Procurement in upstream oil and gas has been anything but simple due to heavy reliance on third parties for delivery of complex services. These services consist of a large bundled fee to an oilfield services provider, for example, to cover numerous services and associated materials.
The boom in unconventional resource plays spurred automation of procurement processes to enable rapid development of thousands of wells. Left behind in the rush, however, were the capture of reliable data, process rigor and effective financial controls. And discrepancies with supplier invoices could seem like mere rounding errors in an era when oil prices topped $100/barrel. With cost control now an ongoing imperative, the good news is much stronger contract-compliance features that can be integrated with automated procurement tools and business-to-business networks. Today’s more comprehensive systems are fit for purpose for exploration and production operators, and the technology is affordable even for smaller players.

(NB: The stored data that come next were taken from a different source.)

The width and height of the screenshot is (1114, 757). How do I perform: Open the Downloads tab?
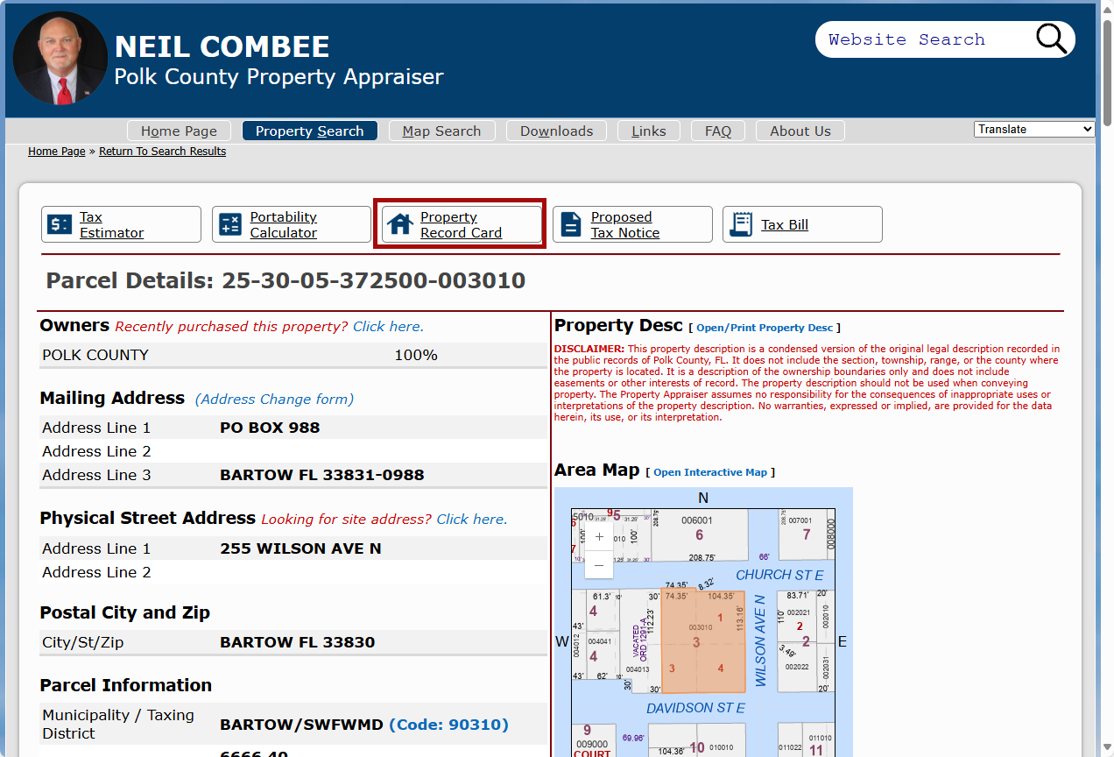coord(556,131)
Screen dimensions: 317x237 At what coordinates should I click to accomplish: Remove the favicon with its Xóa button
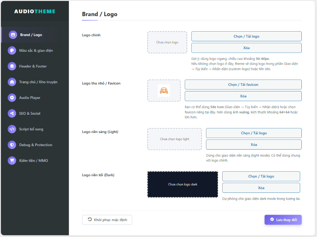click(243, 96)
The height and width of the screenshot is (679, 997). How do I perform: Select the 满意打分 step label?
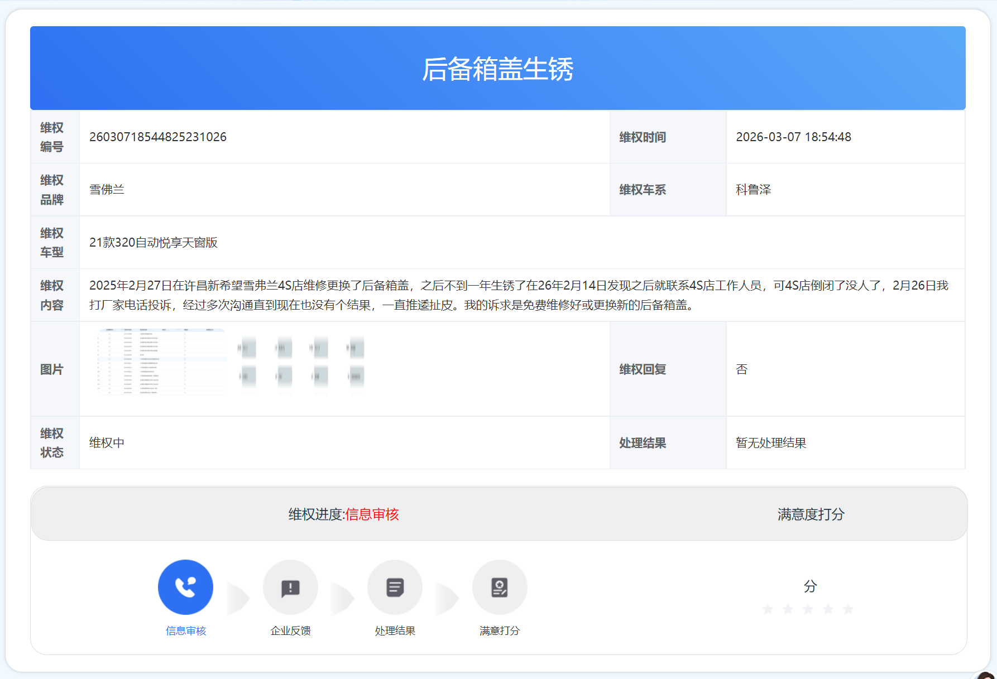(x=500, y=630)
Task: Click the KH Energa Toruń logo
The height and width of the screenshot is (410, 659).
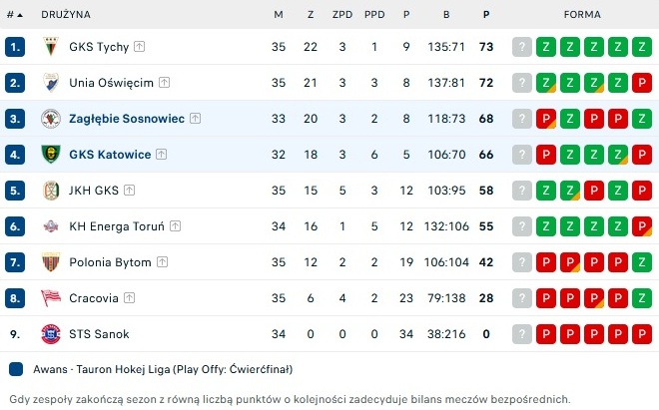Action: pyautogui.click(x=51, y=226)
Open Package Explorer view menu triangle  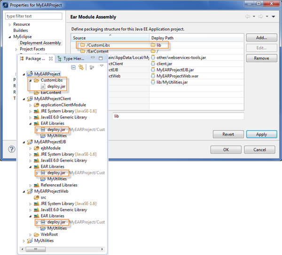pyautogui.click(x=101, y=67)
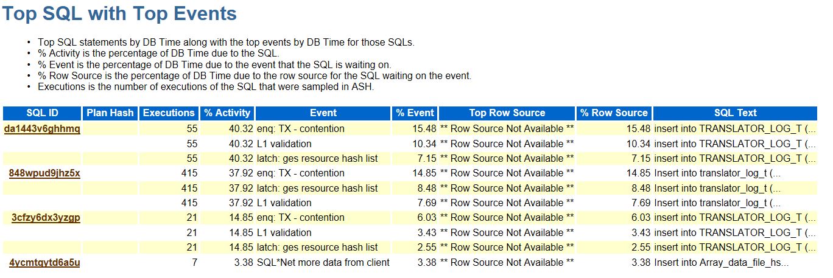Open SQL ID link da1443v6ghhmq
The height and width of the screenshot is (278, 833).
(42, 129)
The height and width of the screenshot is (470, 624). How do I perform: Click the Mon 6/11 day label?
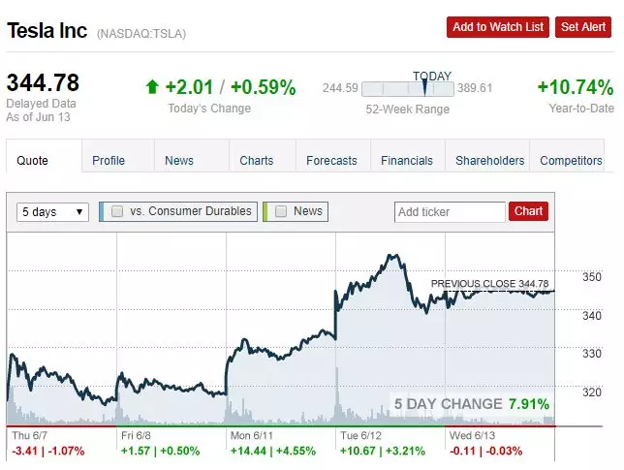click(x=249, y=436)
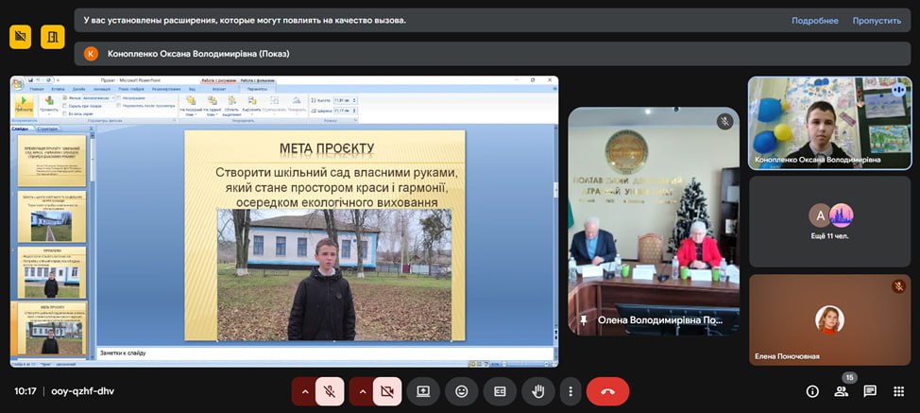Image resolution: width=920 pixels, height=413 pixels.
Task: Open the emoji reactions icon
Action: click(x=462, y=391)
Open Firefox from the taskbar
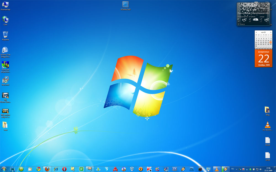Image resolution: width=276 pixels, height=172 pixels. point(47,169)
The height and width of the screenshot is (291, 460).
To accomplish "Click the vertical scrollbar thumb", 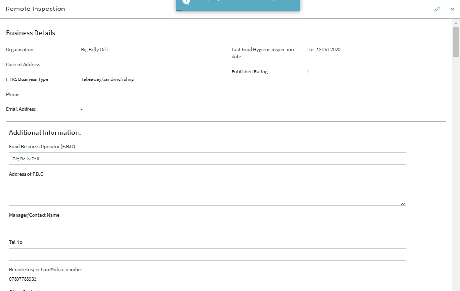I will tap(456, 42).
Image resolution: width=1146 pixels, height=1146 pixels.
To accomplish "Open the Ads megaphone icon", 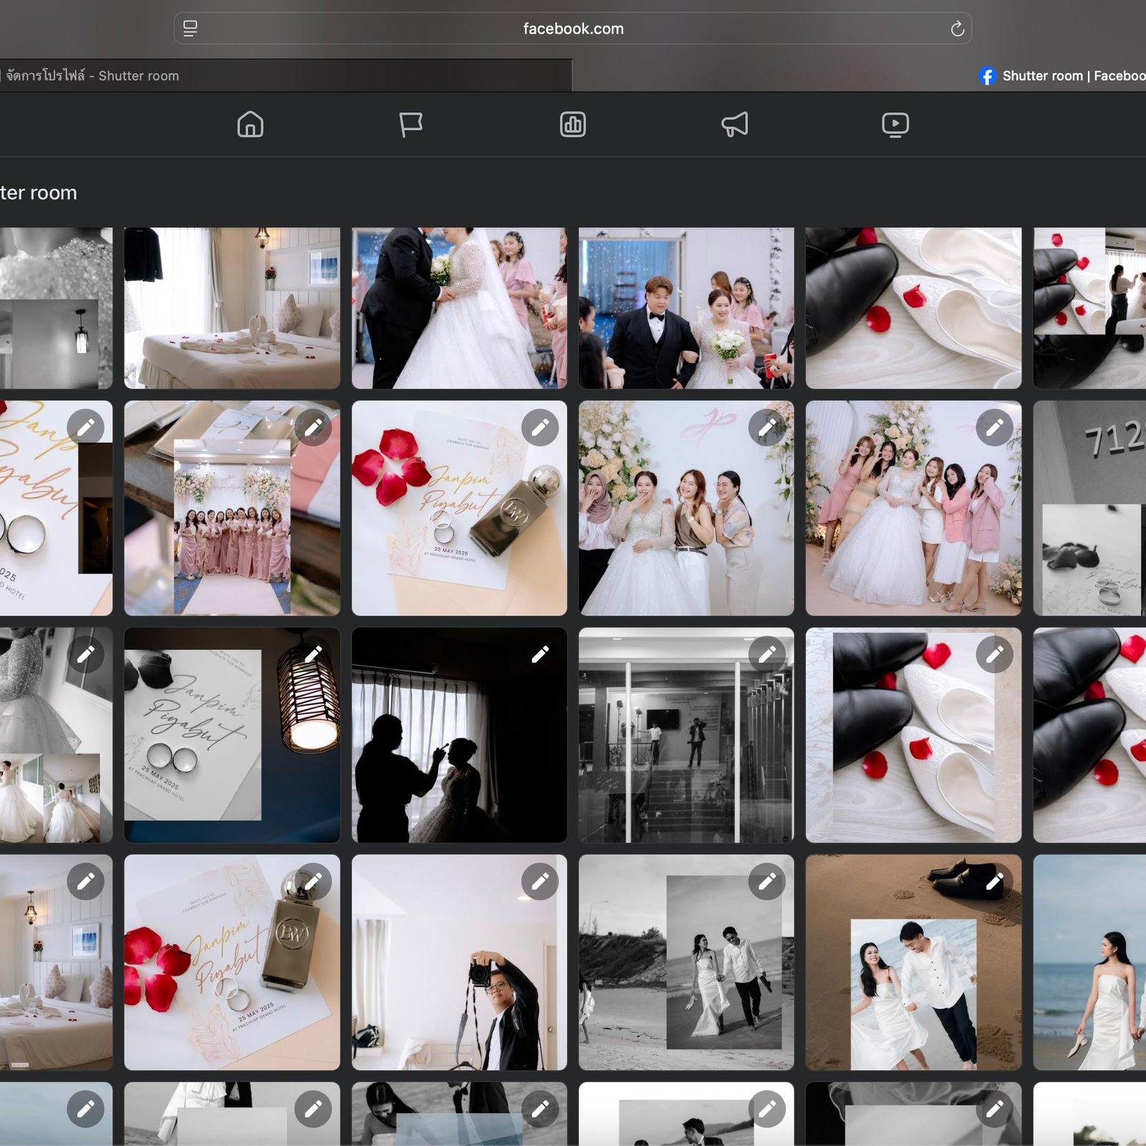I will [x=734, y=125].
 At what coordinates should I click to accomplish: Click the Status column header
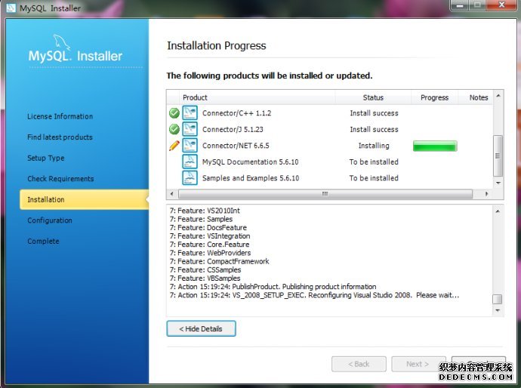coord(373,97)
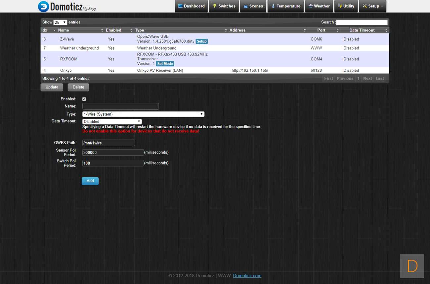Open the Scenes section
This screenshot has height=284, width=430.
tap(253, 6)
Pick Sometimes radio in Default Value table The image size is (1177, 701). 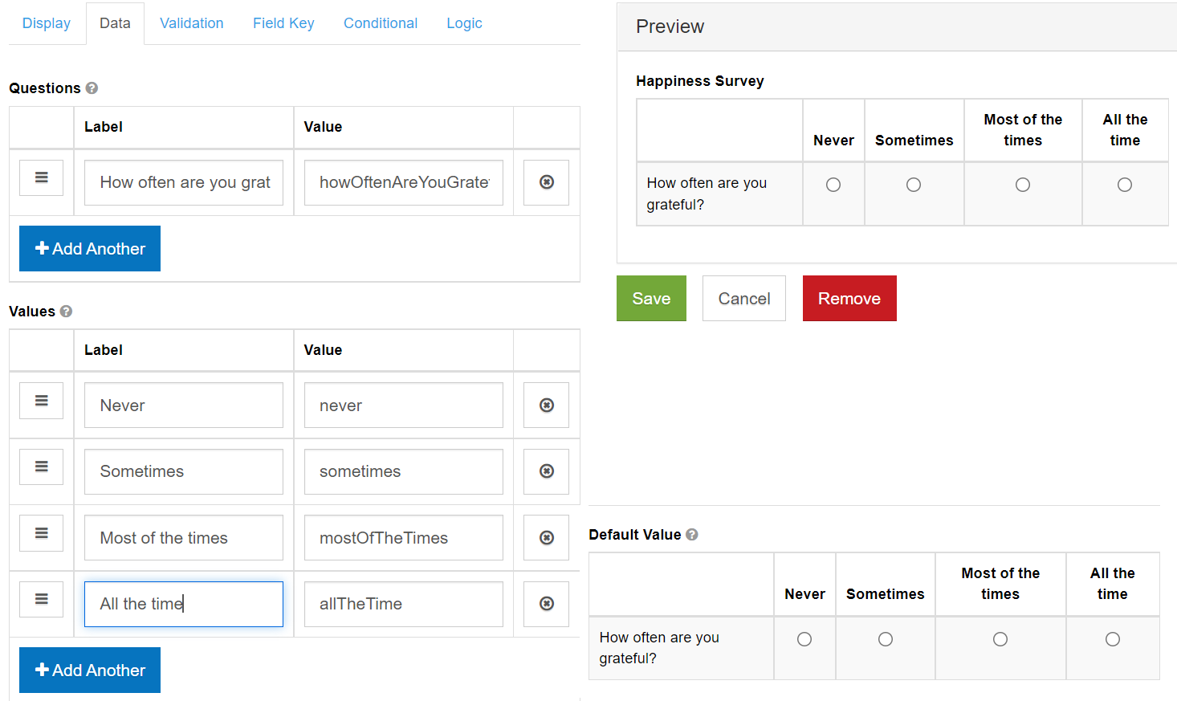885,639
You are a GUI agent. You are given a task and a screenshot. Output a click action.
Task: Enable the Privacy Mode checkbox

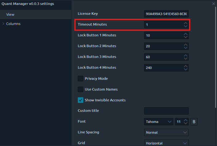(x=81, y=79)
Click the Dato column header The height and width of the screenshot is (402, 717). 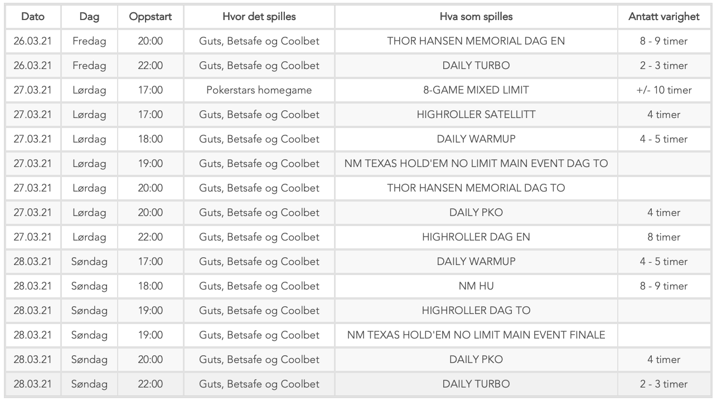[32, 17]
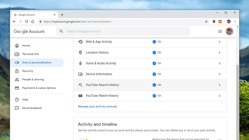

Evolving to better end-to-end systems
Basic tools and manual efforts have typically been used to review the accuracy of pricing and terms against those in commercial contracts. Enterprise resource planning (ERP) systems provided more robust, requisition-to-pay processes while capturing basic data on spend and applying financial controls.
As oil prices starting dropping in late 2014, the urgency for cost reduction grew. Small teams of spot-checkers were put to work to sample invoice data in the largest spend categories during vendor audits. While this effort has proved worthy—sometimes recovering hundreds of thousands of dollars in overpayments—new solutions allow for compliance to be built into end-to-end processes, with field tickets checked at a detailed level against price books.
The benefits of moving forward now
The advantages of optimized systems for procurement are essentially twofold: process efficiency combined with achievement of procurement-negotiated savings. For companies large or small, the savings can be considerable. Greater automation reduces manual activities and eases time-consuming invoicing lookbacks, thereby freeing up procurement to focus on strategic issues rather than being burdened with chasing and reconciling payments. Well-integrated solutions for contract management, price book maintenance, supplier portals and detailed invoice price-matching are already available. Investing in such solutions during the downturn makes financial sense, both to strengthen control over costs in challenging times, and also to prepare for scaling up for higher rig activity and transaction volumes.